Quels sont vos illustrateurs préférés
? Pourriez vous nous en parler en quelques lignes ?
J’aime
beaucoup et depuis longtemps Joe
Sorren, je suis son évolution et c’est quelqu’un
que je place en dehors de tout mouvement de mode. J’aime
ses personnages, son coup de pinceau, sa façon de rendre
intelligente ses œuvres sans les intellectualiser.
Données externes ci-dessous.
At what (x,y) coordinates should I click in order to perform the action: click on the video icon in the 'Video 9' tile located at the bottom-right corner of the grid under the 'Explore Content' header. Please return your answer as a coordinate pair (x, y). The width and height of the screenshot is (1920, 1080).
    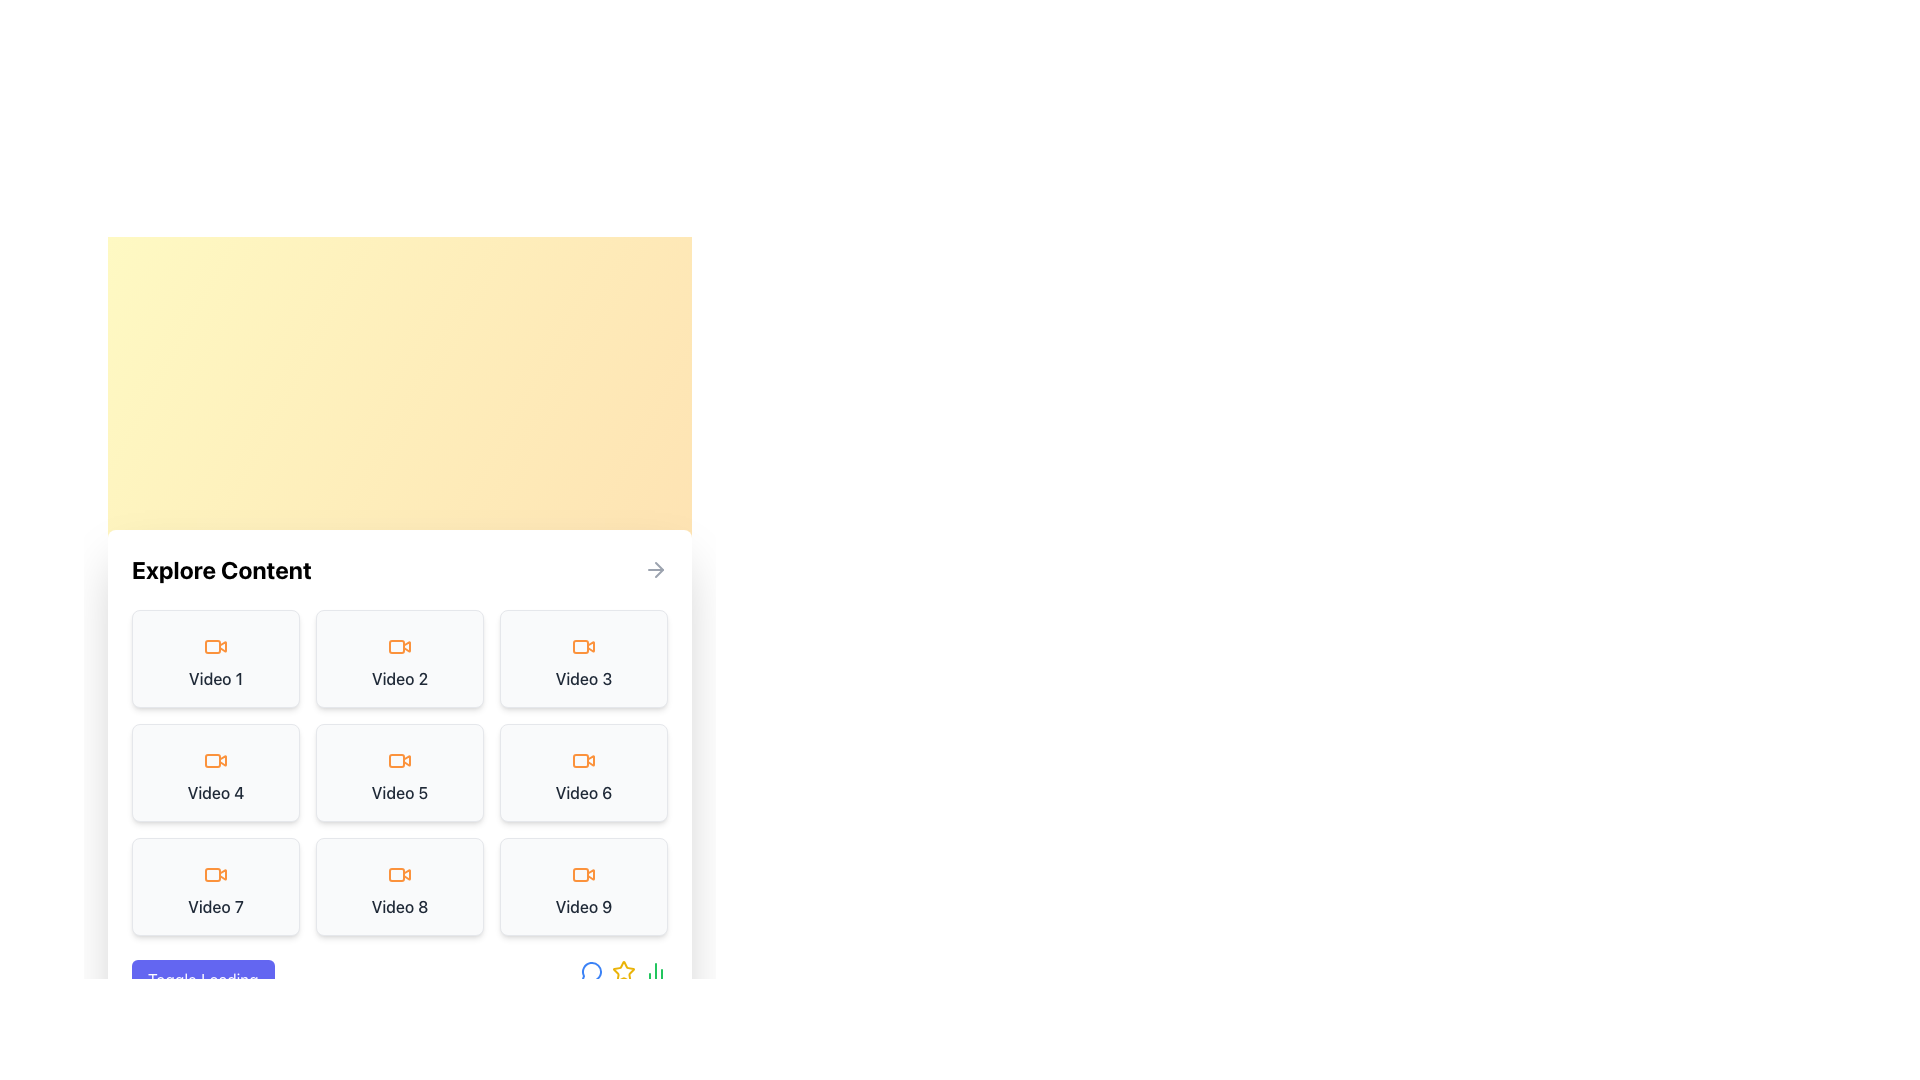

Là je pense à Carlos Nine, J’ai rouvert
il y a quelques jours un livre de ses dessins « Gesta
Dei » qui m’a donné envie de prendre un
crayon. Les illustrateurs que j’aime me donnent envie
de prendre un crayon, de faire de la couleur… J’ai
acheté dernièrement le livre « Princesses
oubliées ou inconnues » illustré par Rebecca
Dautremer, je trouve son boulot admirable. J’aime aussi
le travail de Tim Tomkinson, Esao Andrews, Mark
Ryden, Jonathan Viner, Peter Mitchell, Jeff
Soto… Ce sont des gens qui m’inspirent.
On
m’avait fait découvrir les photos de Diane Arbus,
[...]. Je peux retrouver dans ses personnages certains regards
proches de mes portraits, certaines attitudes, [...]Mais je
ne pense pas avoir son coté aussi cru envers la réalité.
17.
Quels sont vos médiums ?
Je peins sur bois, sur toile, sur papier, à
l’acrylique, à l’huile, aux pastels.....
Et puis du numérique.
18.
Quelle est la part de travail numérique dans vos réalisations
?
Je
m’en sers de temps en temps pour coloriser. Je dessine
uniquement au crayon.
19.
Quelles sont les principales étapes de création
dans votre travail (de la recherche documentaire au support
final) ?
Je
dessine très peu de croquis, 2 ou 3 maximum, que j’améliore
selon mon envie. Parfois je me dis que le dessin suffit à
lui-même, si je n’ai pas envie de couleurs j’arrête
là. Tout dépend en fait si je travaille pour
une commande ou pour moi-même. Je ne peux pas rendre
un dessin si on attend de moi un truc en couleurs. Je fais
des recherches documentaires pour des détails de drapés,
de postures, de muscles ou d’ombres, mais ce n’est
pas toujours le cas.
20.
Avez-vous des envies, des rêves, des projets artistiques
? Pouvez-vous nous en parler ?
Avec
Henrike
Stahl nous travaillons à une nouvelle série
d’illustrations sur photos qui devrait se terminer fin
janvier. Ca doit sortir dans un magazine allemand (Hekmag).
Et puis mes envies c’est de créer, d’évoluer,
d’apprendre, de m’amuser…
21.
Les livres, la musique, le cinéma, complète
la culture de l’artiste, et concoure à donner
une certaine couleur à son œuvre. Pourriez-vous
nous dire quels sont vos films, réalisateurs préférés
? Quels sont vos livres préférés ? Quelle
musique écoutez-vous ?
J’écoute
et je fais de la musique punk rock garage. Je joue dans des
groupes depuis longtemps, en ce moment dans un groupe qui
s’appelle OhmFacom. J’écoute des groupes
comme les Oblivians, Reigning Sound, les Dirtbombs, les vieux
Cramps, les Deadboys, Buzzcocks, Teengenerate, les Clash,
j’aime aussi Turbonegro, Tom Waits, Nick Cave, Johnny
Cash depuis peu…Plein de trucs underground en fait.
En
littérature j’aime beaucoup Fred Vargas, Arto
Paasilinna un écrivain finlandais, John Fante , j’ai
eu une période écrivains russes également
quand j’étais plus jeune. « L’idiot
» de Dostoïevski m’avais beaucoup marqué.
Je lis avec plaisir Harry Potter également. En ce moment
je découvre Tonino Benacquista. Et de la bande dessinées
également, j’aime beaucoup Larcenet.
Question ciné : Fargo des frères Cohen, la nuit
du chasseur de Charles Laughton, des western, le cinéma
des années 40-50 américain ou français,
des films de Wim Wenders pour l’image et sa poésie,
l’univers de Tim Burton me plaît beaucoup aussi,
« Bad Lieutenant » un film terrible de Ferrara
que j’ai revu il ya quelques jours, puis pas mal de
films du « dimanche » à regarder en mangeant
des crêpes.
22.
Quelle est votre configuration ? Mac, Pc, les logiciels que
vous utilisez ?
J’ai
un PC, une tablette graphique et j’utilise Photoshop.
Pour d’autres besoins, Quark Xpress et Illustrator.